Review: The Chosen by Chaim Potok

Title: The Chosen

Author: Chaim Potok

Publisher: Fawcett Crest Books

Genre: fiction

Source: Book Outlet (or Thriftbooks)

Publication Date: 1967

After a bad meeting over a baseball game, Reuven Malther and Danny Saunders become the best of friends. Both boys are Jewish, but Danny is from a Hasidic sect. His father is not just a rabbi, but a tzaddik, a righteous person to be revered. Danny knows that one day he’ll take his father’s place and doesn’t want to. Brilliant and inquisitive, he’s interested in psychology and the human mind. He and Reuven grow together spiritually and emotionally, learning to navigate the ever changing world around them.
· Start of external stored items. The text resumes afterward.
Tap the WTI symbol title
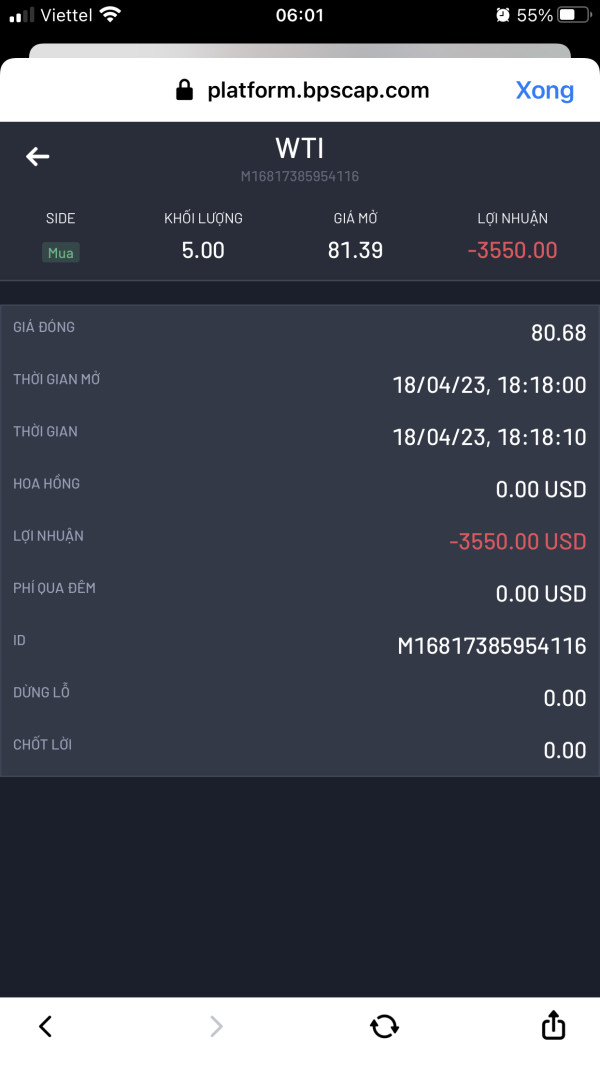 coord(299,149)
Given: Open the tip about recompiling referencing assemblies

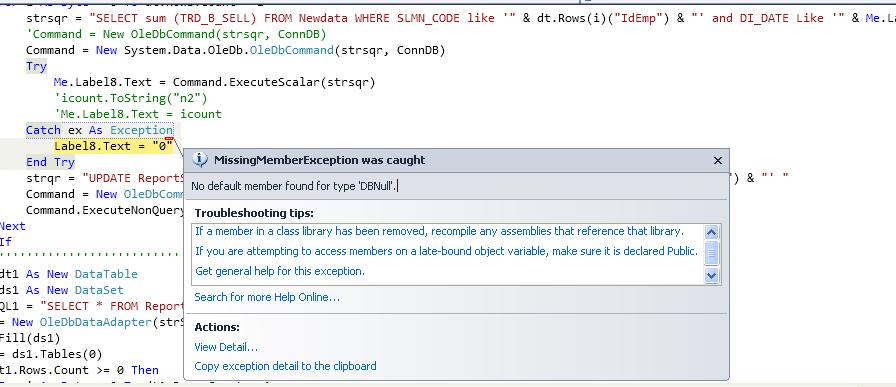Looking at the screenshot, I should coord(439,232).
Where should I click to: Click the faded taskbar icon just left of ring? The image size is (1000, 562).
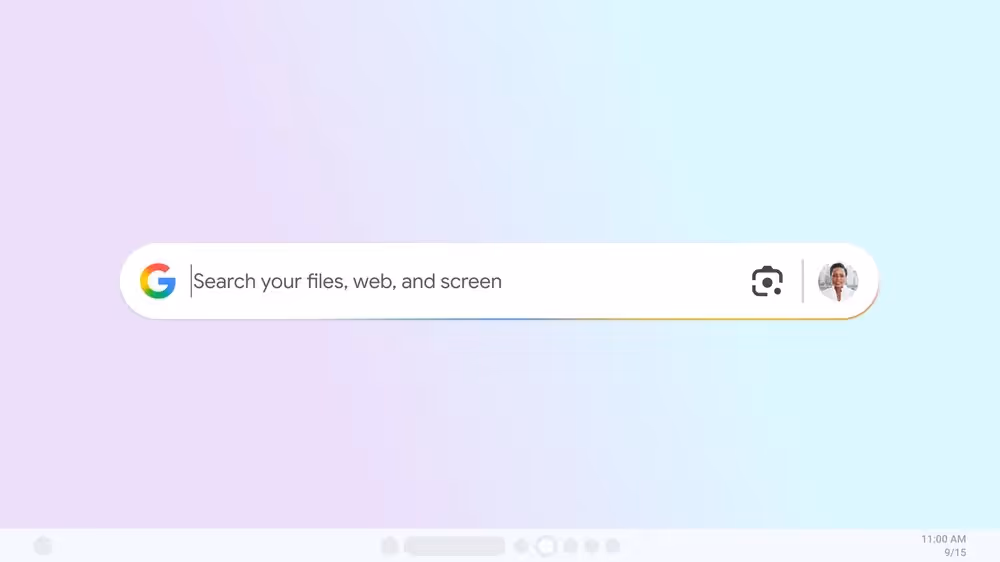click(x=522, y=546)
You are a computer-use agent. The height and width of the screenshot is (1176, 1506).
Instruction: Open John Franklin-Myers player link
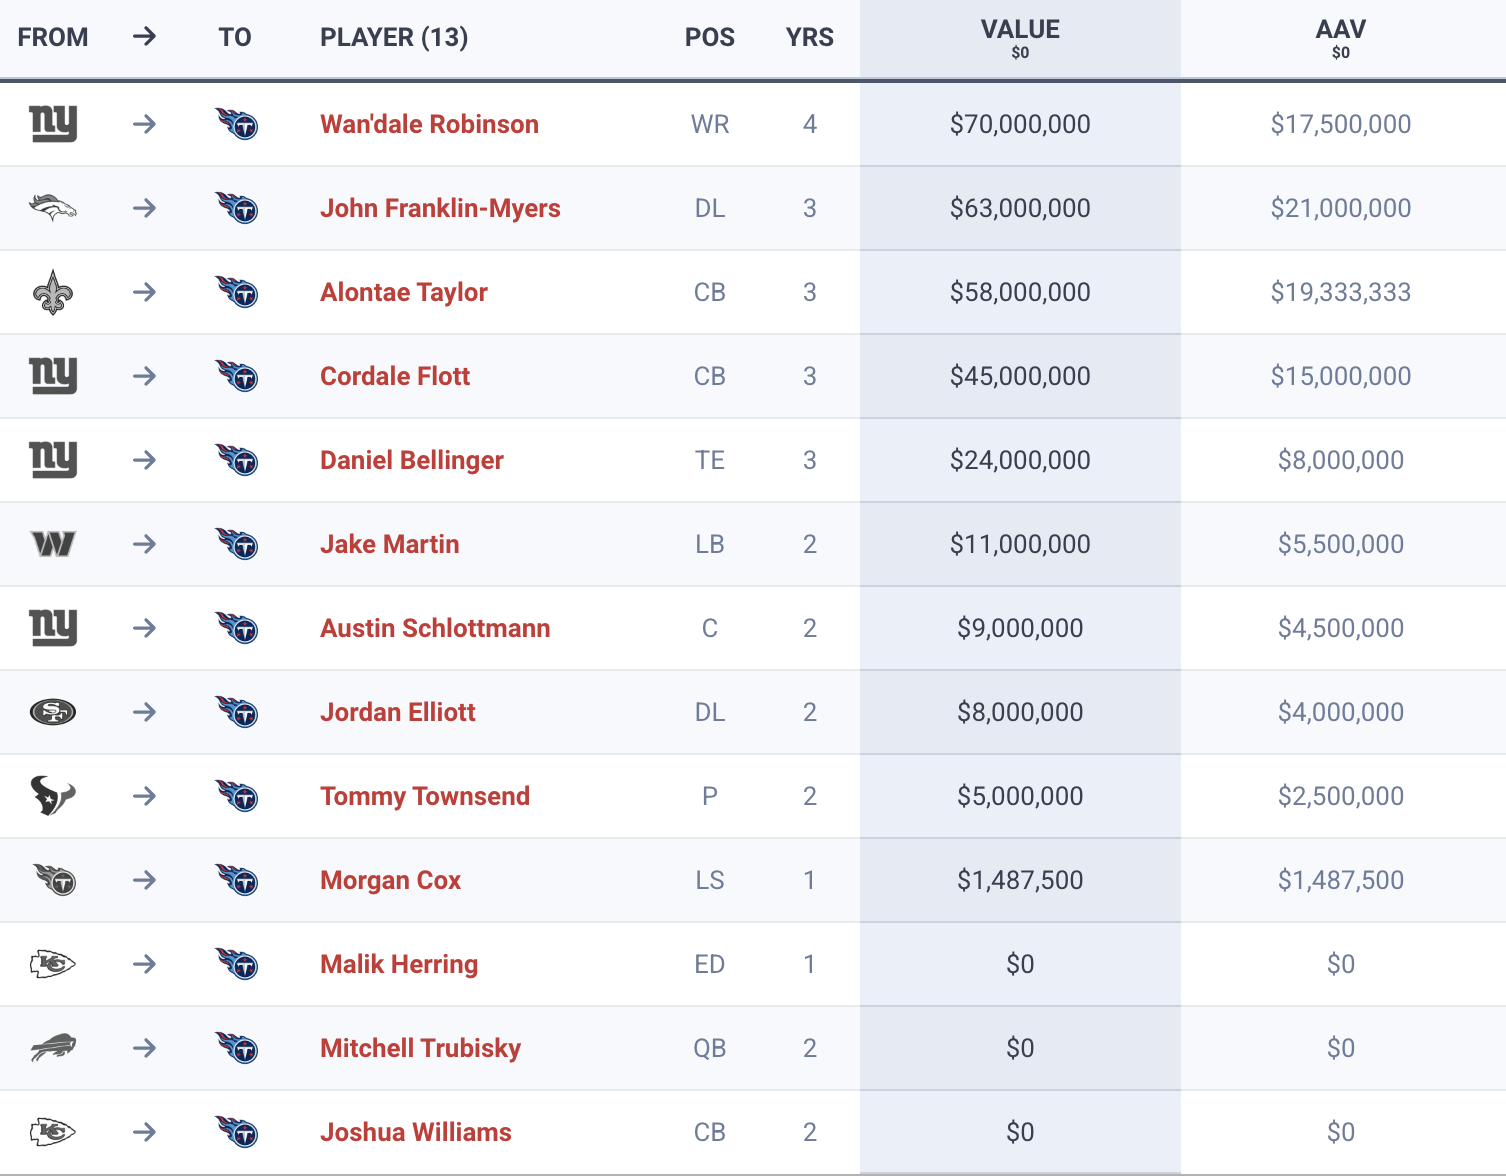tap(440, 208)
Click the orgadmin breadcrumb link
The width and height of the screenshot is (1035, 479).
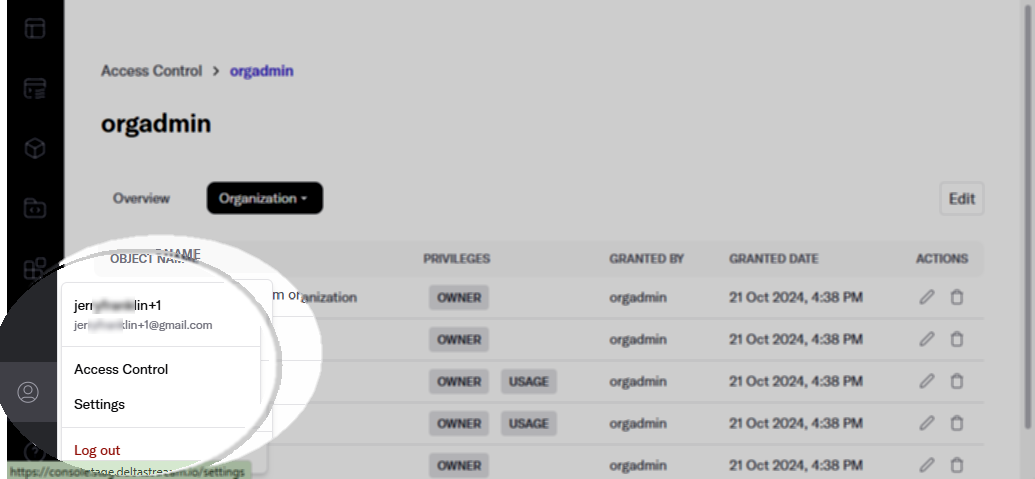tap(261, 71)
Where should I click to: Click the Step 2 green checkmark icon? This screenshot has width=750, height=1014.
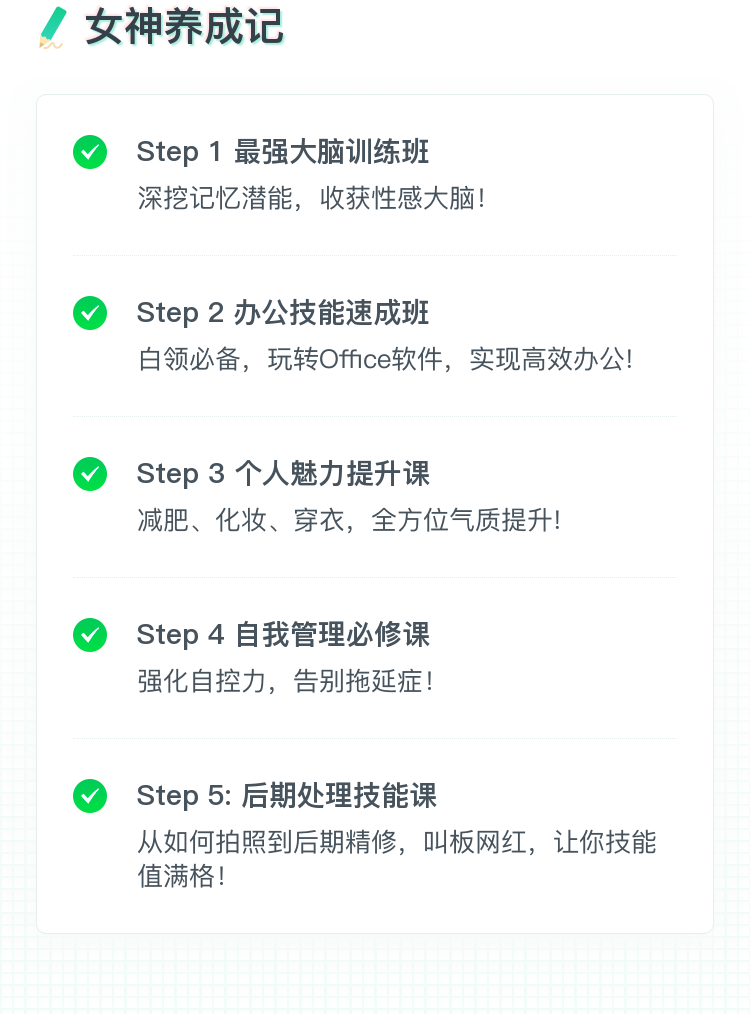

A week ago, I honestly thought I was going to DNF this book. It just wasn’t working for me. But then, I saw down in the middle of the day, instead of right before bed, and gave it another chance. I’m really glad I did.

Danny and Reuven meet during a baseball game between their schools.Danny, one of the only good players on his team, hits a ball that Revuen stops with his face, sending him to the hospital. I’ll tell you, that game almost made me stop reading. I cannot stand poor sports, and everyone on Danny’s team was one. It really ticked me off and made me hate everything, but once I got past it, things took a turn. Danny turned out to be a sensitive, thoughtful boy with a lot of emotional maturity (which was surprising considering his upbringing). Revuen was very thoughtful and kind, too. He and Danny formed a deep connection and I liked watching it grow.

The one place I felt the book was a little week was the style. There was a lot of summarizing what was going on instead of showing. There were pages where the dialogue was described, but not directly spoken. A lot of stuff was repeated, as well. Or, Reuven would talk to his father, who’d stop every few lines to ask if Reuven was tired and if the father should stop. It made thing unnecessarily long. However, I think it’s a time period thing. I haven’t read a lot of books from the sixties (except Rosemary’s Baby) and it might just be how books were written then. Coming from a modern view, it was a little tedious.

But, man, did it pack and emotional punch. This book takes place at the tail end of World War II. The scenes of both fathers discovering what happened to the Jews in Europe during the Holocaust was gut-wrenching. Trying to imagine what they felt… It was hard.

I was very pleased with the ending. It took me by surprise, but in a good way. It made me feel warm to a character I was cold to the entirety of the book. I still don’t like him, but I like him better than I did.

This is a tough one. Yes, I recommend it, because it’s a very good book. However, unless you’re interested in Jewish history and religion and the different sects, you might not be interested in it. But, at its heart, it’s the story of friendship and how friendships survive in adversity. If that’s your interest, then, yes, you should read it.